Language identification (LID): this system uses machine learning to identify what language is being spoken within a couple of seconds. This is important because everything that follows is language specific. For language identification, phonetic characteristics alone are insufficient to distinguish languages (languages pairs like Ukrainian and Russian, Urdu and Hindi are virtually identical in their units of sound, or “phonemes”), so completely new acoustic representations had to be developed.
Automatic speech recognition (ASR): ASR uses an acoustic model to convert the recorded speech into a string of phonemes and then language modelling is used to convert the phonetic information into words. By using spoken grammar rules, context, probability and a pronunciation dictionary, ASR systems fill in gaps of missing information and correct mistakenly recognised phonemes to infer a textual representation of what the speaker said.
Natural language processing: NLP performs machine translation from one language to another. This is not as simple as substituting nouns and verbs, but includes decoding the meaning of the input, and then re-encoding that meaning as output in a different language – with all the nuances and complexities that make second languages so hard for us to learn.
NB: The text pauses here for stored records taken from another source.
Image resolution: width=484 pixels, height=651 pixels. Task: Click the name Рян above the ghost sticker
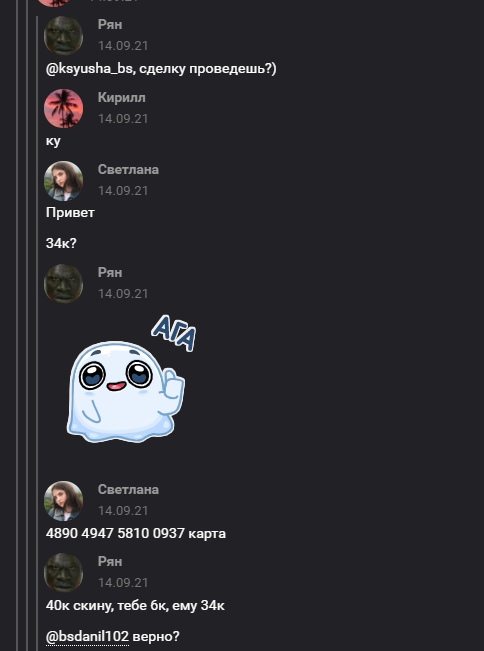[x=110, y=272]
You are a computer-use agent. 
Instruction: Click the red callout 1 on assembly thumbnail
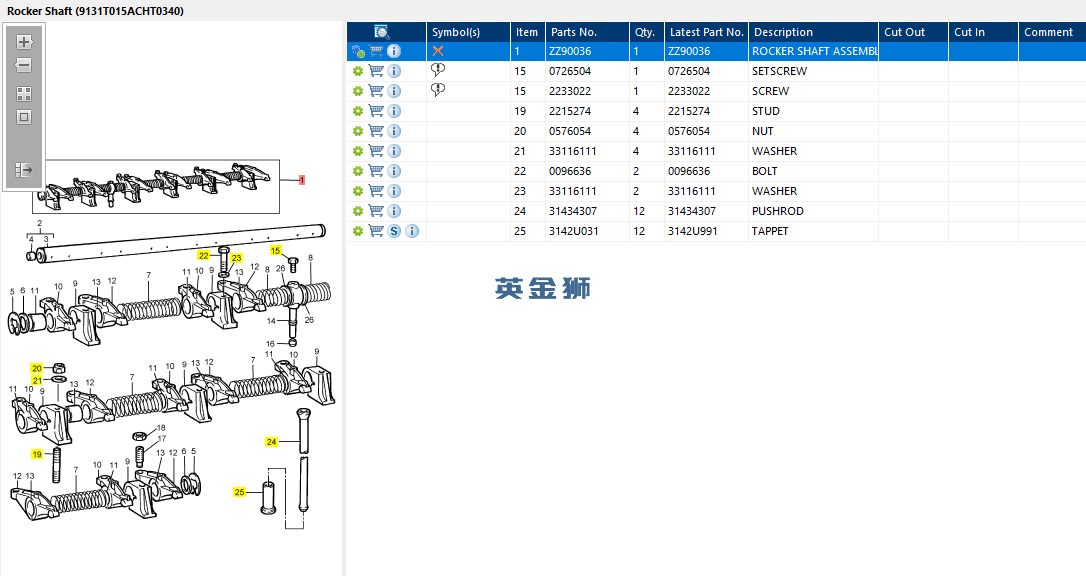click(302, 180)
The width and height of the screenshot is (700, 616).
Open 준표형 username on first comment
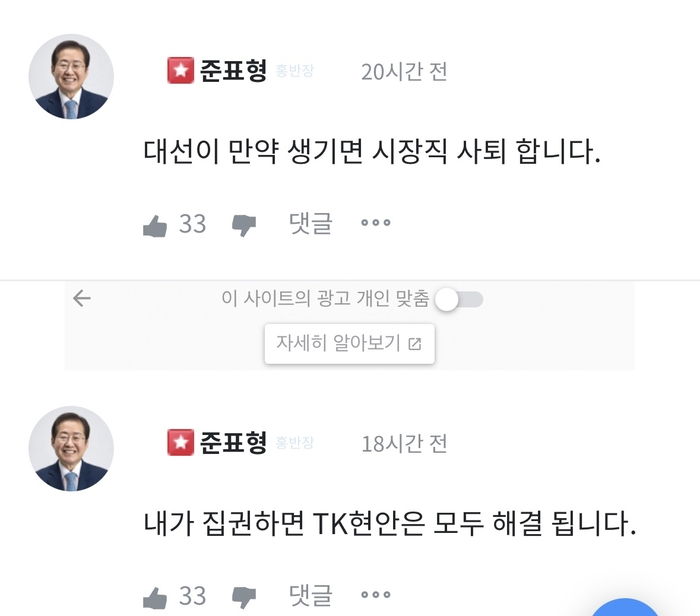click(x=233, y=71)
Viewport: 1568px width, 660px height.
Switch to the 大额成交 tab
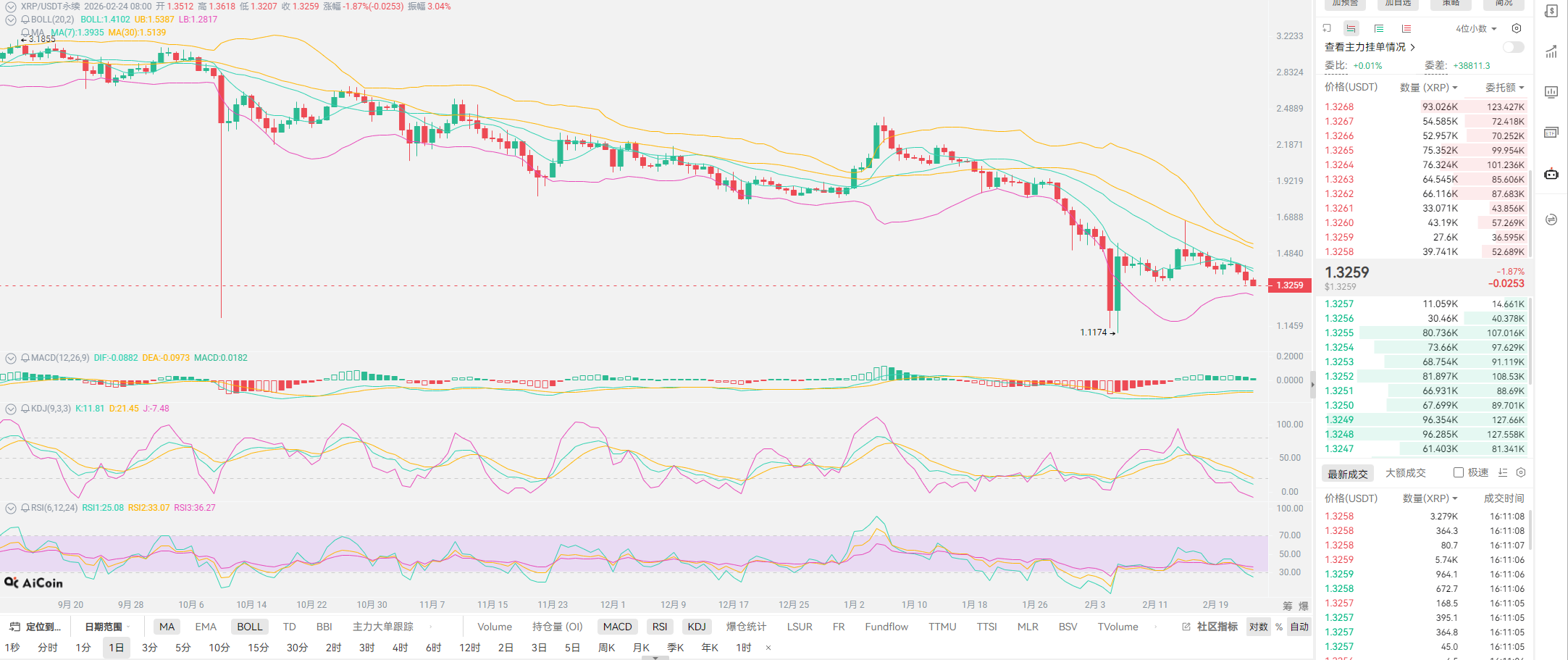coord(1405,473)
Speech synthesis or text-to-speech (TTS): almost the opposite of ASR, this synthesises natural sounding speech from a string of words (or phonetic information). The output is finally sent to TTS software for the target language, producing a compressed recording of the output. This is sent back to be played through the earbuds.
Fierce competition in the wearable translator market
Even though the Google Pixel Buds have made a resounding entry into the market, some companies have been looking into translation earbuds, or wearable translators, since 2014. The market is made of translation technology specialised start-ups, technology giants and even search engines.
For example, German firm Bragi, which designs and develops smart earphones, launched Dash, a translation earpiece in 2014.
US-based company Timekettle has just finished a Kickstarter campaign to secure funding for its WT2 real-time translator project.
The Pilot Translating Earpiece made by Waverly Labs reportedly sold AUD +6m in pre-orders in May.
An IBM Watson-powered earpiece started selling in July 2017 for AUD 240. Lingmo International, an Australian-based start-up launched the device at a UN event in Switzerland in June. It claims the device can handle eight languages.
The push to integrate translation in consumer devices is not limited to earphones. Baidu unveiled a device in September that translates speech in near real-time and, on December 6, rival Chinese search engine Sogou launched its own real-time speech translation system.
Other translation devices that debuted in 2017 in the market include the Ili hand-held translator, the Samsung flagship phone Galaxy Note 8 and Huawei’s top-of-the-line Huawei Mate 10 Pro.
How does this affect the language industry?
All these translation devices are based on machine translation (MT) engines. And whilst MT is improving every day, especially with regards to Neural Machine Translation, none of these technologies have yet been good enough to offer the same quality of translation/interpreting provided by certified translators and linguists. In an industry that powers localisation strategies of global corporations as well as governments’ foreign relation departments, the margin for error is very small.
After Google released its Pixel translation earbuds, the outcome was mainly that the technology failed to deliver its promises. A review in Wired UK said they “aren’t just bad, but utterly pointless.” The Guardian saw the “flawed” earbuds as “a missed opportunity.”, Gizmodo said, “it’s not even close to being good.”
Where Google fails, it’s unlikely to see anyone else succeed. Indeed, any translation earpiece will only be as good as the underlying MT engine powering it. Add to that the need for accent recognition and natural speech output, quality translation and the idea of a fluent conversation in two different languages facilitated by technologies is still a few years away.